STATED GOAL 1>
Rewrite the data entries starting with the line containing "Click the 50 seconds countdown number" and going on through the line containing "coord(1374,130)", changing "Toggle" to "Flip" and leaving everything else as is.

• • •

That day, I climbed just ahead of the race to the 4,000-foot summit of the Arcu Correboi pass, where a well-muffled spectator gave me two swigs from a flask of Cognac before the riders arrived. As the hail turned to snow, a white blanket covered the bumpy road. And after the peloton passed, I began the steep descent, where the wind-blown snow stung my face. In order to see, I had to close one eye, leave the other half open and screw my head around at an angle.

My feet, hands and face were slowly freezing when suddenly a great booming sound came from behind, and a high wall of metal loomed into my peripheral vision. It was a snowplow. The driver waved me over, stopped, put my bike in the back of his truck and helped me into the heated cab. He dropped me off 10 miles later in the remote mountain town of Fonni, where a group of villagers crowded around this still-shivering stranger, and one of them took me and my bike into a bar to treat me to another tot of brandy!

I had a more frightening snowstorm experience in the mid-1980s after reporting the Étoile de Bessèges, a February stage race in southern France — where rookie American pro Thurlow Rogers from Southern California was shocked one day when the water in his bottles turned to ice. I covered the race by bike. The next day, I headed east on a back road through the Cévennes. As I gained elevation, the light snow grew in intensity, and fell so deep on the road that I had to dismount and push my luggage-laden bike as best I could; I’d gone too far to turn back.

There were no houses on that desolate plateau, and I hadn’t seen any vehicles since early in the day. I was having trouble navigating in the whiteout, and I was getting colder and colder, despite putting on all the extra clothing I could find in my panniers. What should have been a pleasant two-hour ride was turning into a never-ending trudge … perhaps I wouldn’t even make it.

The snow kept falling. And when the road began dropping toward a far valley, I hopped onto one pedal, scooting the bike, in the hope of getting to a village before I collapsed with hypothermia—well, that’s what was going through my mind after all those hours of plodding alone in that bleak, silent, snow-covered landscape.

• • •

STATED GOAL 2>
Transcribe the snowstorm cycling account word for word, starting with "That day, I" and going on through "at an angle.".

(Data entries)
• • •

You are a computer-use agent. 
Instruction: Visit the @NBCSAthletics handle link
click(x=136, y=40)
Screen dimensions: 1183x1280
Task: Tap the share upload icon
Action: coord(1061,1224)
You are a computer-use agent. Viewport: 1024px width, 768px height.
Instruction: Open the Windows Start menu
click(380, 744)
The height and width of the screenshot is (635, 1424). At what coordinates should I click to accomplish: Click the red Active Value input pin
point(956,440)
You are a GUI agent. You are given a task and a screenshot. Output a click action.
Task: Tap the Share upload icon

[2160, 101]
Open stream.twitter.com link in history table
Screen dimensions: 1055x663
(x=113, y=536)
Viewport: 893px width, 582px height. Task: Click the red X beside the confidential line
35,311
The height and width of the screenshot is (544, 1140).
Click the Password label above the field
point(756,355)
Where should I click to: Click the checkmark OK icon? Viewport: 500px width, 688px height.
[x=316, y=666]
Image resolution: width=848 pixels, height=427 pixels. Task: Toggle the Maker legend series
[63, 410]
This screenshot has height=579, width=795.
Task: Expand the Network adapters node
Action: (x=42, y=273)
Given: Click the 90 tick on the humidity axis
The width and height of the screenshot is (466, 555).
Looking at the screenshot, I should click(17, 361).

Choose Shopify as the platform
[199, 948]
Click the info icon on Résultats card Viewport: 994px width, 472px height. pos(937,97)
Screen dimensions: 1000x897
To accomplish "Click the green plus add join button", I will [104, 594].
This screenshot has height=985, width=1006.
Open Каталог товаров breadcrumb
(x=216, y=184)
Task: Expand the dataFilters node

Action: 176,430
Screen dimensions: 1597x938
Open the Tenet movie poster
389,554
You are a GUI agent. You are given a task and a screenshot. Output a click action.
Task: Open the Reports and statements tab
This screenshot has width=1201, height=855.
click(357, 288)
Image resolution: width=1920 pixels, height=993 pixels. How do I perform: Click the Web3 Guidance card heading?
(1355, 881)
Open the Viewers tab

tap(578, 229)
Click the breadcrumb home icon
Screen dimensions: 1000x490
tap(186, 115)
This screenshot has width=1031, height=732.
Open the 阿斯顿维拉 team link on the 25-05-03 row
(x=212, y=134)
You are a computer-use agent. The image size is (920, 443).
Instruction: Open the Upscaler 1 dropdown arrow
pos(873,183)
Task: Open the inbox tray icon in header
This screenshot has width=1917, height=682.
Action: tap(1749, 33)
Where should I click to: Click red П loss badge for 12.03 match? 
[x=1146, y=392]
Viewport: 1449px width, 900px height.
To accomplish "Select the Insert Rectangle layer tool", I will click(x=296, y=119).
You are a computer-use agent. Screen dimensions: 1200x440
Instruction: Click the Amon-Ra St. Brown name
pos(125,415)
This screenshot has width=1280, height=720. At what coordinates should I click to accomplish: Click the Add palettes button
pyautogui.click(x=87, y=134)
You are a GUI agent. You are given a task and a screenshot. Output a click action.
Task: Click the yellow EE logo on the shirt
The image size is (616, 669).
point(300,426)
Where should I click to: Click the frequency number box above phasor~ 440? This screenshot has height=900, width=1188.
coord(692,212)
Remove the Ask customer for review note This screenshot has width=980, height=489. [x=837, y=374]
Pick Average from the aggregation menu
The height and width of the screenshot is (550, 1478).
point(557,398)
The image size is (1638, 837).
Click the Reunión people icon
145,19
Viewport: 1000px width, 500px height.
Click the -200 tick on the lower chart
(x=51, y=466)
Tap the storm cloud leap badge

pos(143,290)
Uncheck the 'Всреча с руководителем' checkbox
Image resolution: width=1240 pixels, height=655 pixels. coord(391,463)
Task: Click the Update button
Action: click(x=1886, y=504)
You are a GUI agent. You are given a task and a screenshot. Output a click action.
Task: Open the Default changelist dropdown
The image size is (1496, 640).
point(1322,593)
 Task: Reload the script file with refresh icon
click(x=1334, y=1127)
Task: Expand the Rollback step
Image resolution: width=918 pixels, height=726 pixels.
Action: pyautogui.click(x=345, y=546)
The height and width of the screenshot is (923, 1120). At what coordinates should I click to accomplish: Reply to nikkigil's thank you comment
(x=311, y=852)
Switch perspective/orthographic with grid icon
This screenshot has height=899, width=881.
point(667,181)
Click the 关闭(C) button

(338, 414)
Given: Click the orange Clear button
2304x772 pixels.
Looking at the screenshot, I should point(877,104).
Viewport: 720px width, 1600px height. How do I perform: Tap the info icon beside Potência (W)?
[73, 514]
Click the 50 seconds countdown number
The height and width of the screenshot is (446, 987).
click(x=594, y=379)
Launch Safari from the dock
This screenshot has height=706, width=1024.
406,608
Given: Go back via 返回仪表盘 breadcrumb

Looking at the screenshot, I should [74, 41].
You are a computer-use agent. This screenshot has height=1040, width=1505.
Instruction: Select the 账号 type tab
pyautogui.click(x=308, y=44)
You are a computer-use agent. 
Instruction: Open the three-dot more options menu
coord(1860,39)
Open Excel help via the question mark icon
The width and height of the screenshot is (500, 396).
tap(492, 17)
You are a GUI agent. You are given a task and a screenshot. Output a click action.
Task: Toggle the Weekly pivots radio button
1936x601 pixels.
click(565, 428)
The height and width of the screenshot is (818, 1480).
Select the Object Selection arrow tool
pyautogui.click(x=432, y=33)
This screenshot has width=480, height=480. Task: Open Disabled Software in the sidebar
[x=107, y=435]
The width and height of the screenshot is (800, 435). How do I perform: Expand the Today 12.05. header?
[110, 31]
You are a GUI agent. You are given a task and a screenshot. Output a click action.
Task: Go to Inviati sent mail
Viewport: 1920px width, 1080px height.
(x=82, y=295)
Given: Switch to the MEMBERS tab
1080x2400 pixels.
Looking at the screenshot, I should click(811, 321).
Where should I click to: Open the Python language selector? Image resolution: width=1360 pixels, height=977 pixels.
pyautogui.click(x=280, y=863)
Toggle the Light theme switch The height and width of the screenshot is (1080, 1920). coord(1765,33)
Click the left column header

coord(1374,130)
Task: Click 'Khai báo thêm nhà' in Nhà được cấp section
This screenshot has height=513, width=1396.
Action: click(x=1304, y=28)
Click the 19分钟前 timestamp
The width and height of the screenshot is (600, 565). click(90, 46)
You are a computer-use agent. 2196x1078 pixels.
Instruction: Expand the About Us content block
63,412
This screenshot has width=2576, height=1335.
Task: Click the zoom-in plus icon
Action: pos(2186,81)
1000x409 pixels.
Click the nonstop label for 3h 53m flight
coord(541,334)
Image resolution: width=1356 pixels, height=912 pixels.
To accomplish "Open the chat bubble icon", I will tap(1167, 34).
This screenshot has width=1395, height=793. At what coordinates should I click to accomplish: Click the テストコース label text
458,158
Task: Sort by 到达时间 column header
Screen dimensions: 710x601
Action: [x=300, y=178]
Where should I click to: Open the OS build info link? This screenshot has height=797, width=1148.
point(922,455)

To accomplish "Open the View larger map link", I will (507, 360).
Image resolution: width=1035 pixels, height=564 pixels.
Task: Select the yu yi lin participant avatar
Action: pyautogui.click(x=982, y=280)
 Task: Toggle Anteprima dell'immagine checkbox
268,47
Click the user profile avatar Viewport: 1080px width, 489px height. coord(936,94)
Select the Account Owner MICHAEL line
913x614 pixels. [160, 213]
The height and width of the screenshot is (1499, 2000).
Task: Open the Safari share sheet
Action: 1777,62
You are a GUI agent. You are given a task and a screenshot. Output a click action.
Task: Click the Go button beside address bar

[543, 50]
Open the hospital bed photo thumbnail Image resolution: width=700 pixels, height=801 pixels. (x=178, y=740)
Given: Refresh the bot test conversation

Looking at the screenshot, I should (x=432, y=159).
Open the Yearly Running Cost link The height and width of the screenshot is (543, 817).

• • •

TASK RESULT 1>
Click the 50 seconds countdown number
The height and width of the screenshot is (446, 987).
click(x=594, y=379)
Launch Safari from the dock
This screenshot has height=706, width=1024.
406,608
Given: Go back via 返回仪表盘 breadcrumb

Looking at the screenshot, I should [74, 41].
You are a computer-use agent. This screenshot has height=1040, width=1505.
Instruction: Select the 账号 type tab
pyautogui.click(x=308, y=44)
You are a computer-use agent. 
Instruction: Open the three-dot more options menu
coord(1860,39)
Open Excel help via the question mark icon
The width and height of the screenshot is (500, 396).
tap(492, 17)
You are a GUI agent. You are given a task and a screenshot. Output a click action.
Task: Flip the Weekly pivots radio button
1936x601 pixels.
click(565, 428)
The height and width of the screenshot is (818, 1480).
Select the Object Selection arrow tool
pyautogui.click(x=432, y=33)
This screenshot has width=480, height=480. Task: Open Disabled Software in the sidebar
[x=107, y=435]
The width and height of the screenshot is (800, 435). How do I perform: Expand the Today 12.05. header?
[110, 31]
You are a GUI agent. You are given a task and a screenshot. Output a click action.
Task: Go to Inviati sent mail
Viewport: 1920px width, 1080px height.
(x=82, y=295)
Given: Switch to the MEMBERS tab
1080x2400 pixels.
Looking at the screenshot, I should click(811, 321).
Where should I click to: Open the Python language selector? Image resolution: width=1360 pixels, height=977 pixels.
pyautogui.click(x=280, y=863)
Flip the Light theme switch The height and width of the screenshot is (1080, 1920). coord(1765,33)
Click the left column header

coord(1374,130)

TASK RESULT 2>
That day, I climbed just ahead of the race to the 4,000-foot summit of the Arcu Correboi pass, where a well-muffled spectator gave me two swigs from a flask of Cognac before the riders arrived. As the hail turned to snow, a white blanket covered the bumpy road. And after the peloton passed, I began the steep descent, where the wind-blown snow stung my face. In order to see, I had to close one eye, leave the other half open and screw my head around at an angle.